We give up as much room as we can to the war news of the day. The battle has begun, and God only knows when it will end. War with “his grim visaged front” and all its attendant horrors is upon us.—The abolition party of the land are responsible for the calamity. They are the ones on whose heads should be visited the fierce furies of popular indignation. ABRAHAM LINCOLN has done the deed that all good men must regret. He has laid his impious hands upon the best Government man was ever blessed with. By his touch the Union crumbles to pieces. By his orders civil war is inaugurated; brother made to fight against brother; and he is but the embodiment of the party he leads. When such men as SEWARD and CHASE and WADE and GIDDINGS and GREELY control the Administration, what can we expect?

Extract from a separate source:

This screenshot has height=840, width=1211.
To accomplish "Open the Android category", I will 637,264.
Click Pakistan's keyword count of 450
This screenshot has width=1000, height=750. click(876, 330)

LINCOLN, to all appearances an imbecile old ignoramus, is an instrument in the hands of bad men to destroy the Union.—Everything he touches withers and crumbles away like the sensitive plant from the touch of mortal. Yet we have been told by these Republicans, there was no danger. The second Washington would make all right, and he told us nobody was hurt. Commerce is stagnated, industry paralyzed; in short, everything is prostrated, and nobody is hurt. A great sage is this LINCOLN! Now he imbrues his hands in the blood of his countrymen, and calls for seventy-five thousand abolition cohorts to help him carry devastation and carnage among our Southern brethren; and Governor MORTON, the coward at heart, aids and abets him. Indiana is called upon for six Regiments of volunteers, amounting to about six thousand troops, to go South and fight the men whose ancestors came to the wilds of Indiana, and protected us from the tomahawk and scalping knife. We are asked to forget Jo DAVIESS and his noble men, whose bones lie sleeping at Tippecanoe, where they gave up their lives to save our people. We are asked to fight the friends, relatives and neighbors of WASHINGTON, HENRY, JACKSON and JEFFERSON. We are bid by abolition leaders to plunge the bayonet to the hearts of our best friends, and make carnage and distress on every hand and side.
Men of Washington county, will you do it? Will you imbrue your hands in the blood of your friends? Will you wage war upon your kinsman? No, you never will. Your hearts beat responsive to the “rights of the South,” and of her heroic sons.—You cannot be base enough to do so horrid and damnable an act. You could not degrade yourselves by so ungrateful a course, and if you could, you would be deserving the scorn and contempt of the world; and should be held up as a worse than Judas Iscarriot . As for ourselves we say openly and boldly, come life or death, come weal or woe, we never will raise our hands or pay one farthing to aid in the ungodly act of waging a war upon the Southern people, who demand their rights, and nothing more. May our arm be palsied before we ever attempt the act. We go a step further, and say we do not desire trouble in Indiana, and that we believe no one except hot headed fools do, but we never want to see men mustering in old Washington to fight our friends, for we have no doubt serious trouble would be the consequence.